That was not a ration. Believe me, I'm not that nice when _rationing_.  I'm not sure I would call it purism either. Never thought of it that way, at least. Maybe it is. There are TON of parts available for these online for very cheap prices. I know because I had to buy a ton of them to rehab my ongoing early 200 project. The early non-QCGB Logans are getting scrapped and parted all over the place due of the notion that change gears are a PITA, and therefore they are of no value. I don't really know, as I've not gotten to use mine yet. However, I think that most people thinking they "need" a QCGB find that they end up not changing speeds very often. How many threads do people cut? It's mostly down to what feed speed gives you the finish you want, and that stays fairly constant for a lot of hobby guys. I'm betting that the QCGB versions get used a lot harder too.

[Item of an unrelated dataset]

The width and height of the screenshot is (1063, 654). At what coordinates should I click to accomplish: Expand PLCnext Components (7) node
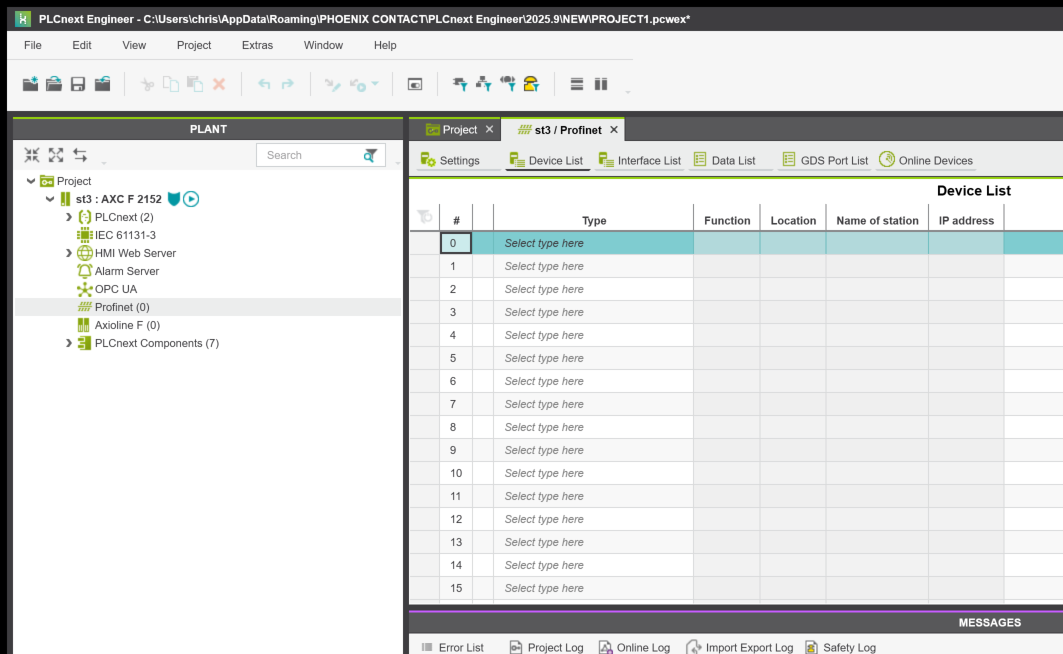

You're free to do as you like, of course. Regarding learning, I can tell you for sure that it is best done by the rudiments, and you certainly have a rudimentary beginning ahead with a change gear 200. That's about as basic as it gets. Perhaps learning that way - in the grand tradition of those before us that had to "work for it" - will also teach you that you kind of like it that way?! Some of us do.

I do have a QCTP on my 100+ y/o Prentice Bros 16" gearhead. I'm not a total purist!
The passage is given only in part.